Role-playing systems powered by large language models (LLMs) have become increasingly influential in emotional communication applications. However, these systems are susceptible to character hallucinations, where the model deviates from predefined character roles and generates responses that are inconsistent with the intended persona. This paper presents the first systematic analysis of character hallucination from an attack perspective, introducing the RoleBreak framework. Our framework identifies two core mechanisms-query sparsity and role-query conflict-as key factors driving character hallucination. Leveraging these insights, we construct a novel dataset, RoleBreakEval, to evaluate existing hallucination mitigation techniques. Our experiments reveal that even enhanced models trained to minimize hallucination remain vulnerable to attacks. To address these vulnerabilities, we propose a novel defence strategy, the Narrator Mode, which generates supplemental context through narration to mitigate role-query conflicts and improve query generalization. Experimental results demonstrate that Narrator Mode significantly outperforms traditional refusal-based strategies by reducing hallucinations, enhancing fidelity to character roles and queries, and improving overall narrative coherence.

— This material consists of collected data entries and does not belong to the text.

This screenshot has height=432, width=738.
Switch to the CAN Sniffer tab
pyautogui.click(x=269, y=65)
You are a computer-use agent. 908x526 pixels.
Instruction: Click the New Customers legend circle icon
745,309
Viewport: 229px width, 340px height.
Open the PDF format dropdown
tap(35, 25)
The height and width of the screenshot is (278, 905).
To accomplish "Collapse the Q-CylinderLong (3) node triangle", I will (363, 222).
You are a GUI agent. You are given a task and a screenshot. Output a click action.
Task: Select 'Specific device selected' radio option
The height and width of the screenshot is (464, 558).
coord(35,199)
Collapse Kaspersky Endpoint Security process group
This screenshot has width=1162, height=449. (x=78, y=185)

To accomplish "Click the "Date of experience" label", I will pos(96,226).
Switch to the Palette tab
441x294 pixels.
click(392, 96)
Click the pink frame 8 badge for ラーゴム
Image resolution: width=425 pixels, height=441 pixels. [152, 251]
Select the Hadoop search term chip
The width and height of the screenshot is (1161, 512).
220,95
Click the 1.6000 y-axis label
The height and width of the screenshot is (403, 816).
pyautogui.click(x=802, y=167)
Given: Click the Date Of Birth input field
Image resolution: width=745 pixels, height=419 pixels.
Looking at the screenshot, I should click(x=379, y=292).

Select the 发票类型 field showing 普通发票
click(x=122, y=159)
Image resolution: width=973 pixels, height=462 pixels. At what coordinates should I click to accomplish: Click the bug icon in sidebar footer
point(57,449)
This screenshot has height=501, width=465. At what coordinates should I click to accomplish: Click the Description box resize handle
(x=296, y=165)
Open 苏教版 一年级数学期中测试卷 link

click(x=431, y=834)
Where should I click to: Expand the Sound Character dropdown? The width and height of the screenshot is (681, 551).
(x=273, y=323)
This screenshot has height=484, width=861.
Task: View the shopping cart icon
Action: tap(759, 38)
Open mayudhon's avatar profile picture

翻译：基于大语言模型（LLM）的角色扮演系统在情感交流应用中日益重要。然而，这些系统容易产生角色幻觉，即模型偏离预定义的角色设定，生成与预期角色不一致的回应。本文首次从攻击角度对角色幻觉进行系统性分析，提出了RoleBreak框架。该框架识别出查询稀疏性和角色-查询冲突这两个核心机制是驱动角色幻觉的关键因素。基于这些发现，我们构建了一个新颖的数据集RoleBreakEval，用于评估现有的幻觉缓解技术。实验表明，即使经过训练以减少幻觉的增强模型，在面对攻击时依然脆弱。为应对这些漏洞，我们提出了一种新颖的防御策略——叙述者模式，该模式通过生成补充性的叙述上下文来缓解角色-查询冲突，并提升查询泛化能力。实验结果表明，叙述者模式在减少幻觉、增强对角色设定和查询的忠实度以及提升整体叙事连贯性方面，显著优于传统的基于拒绝的防御策略。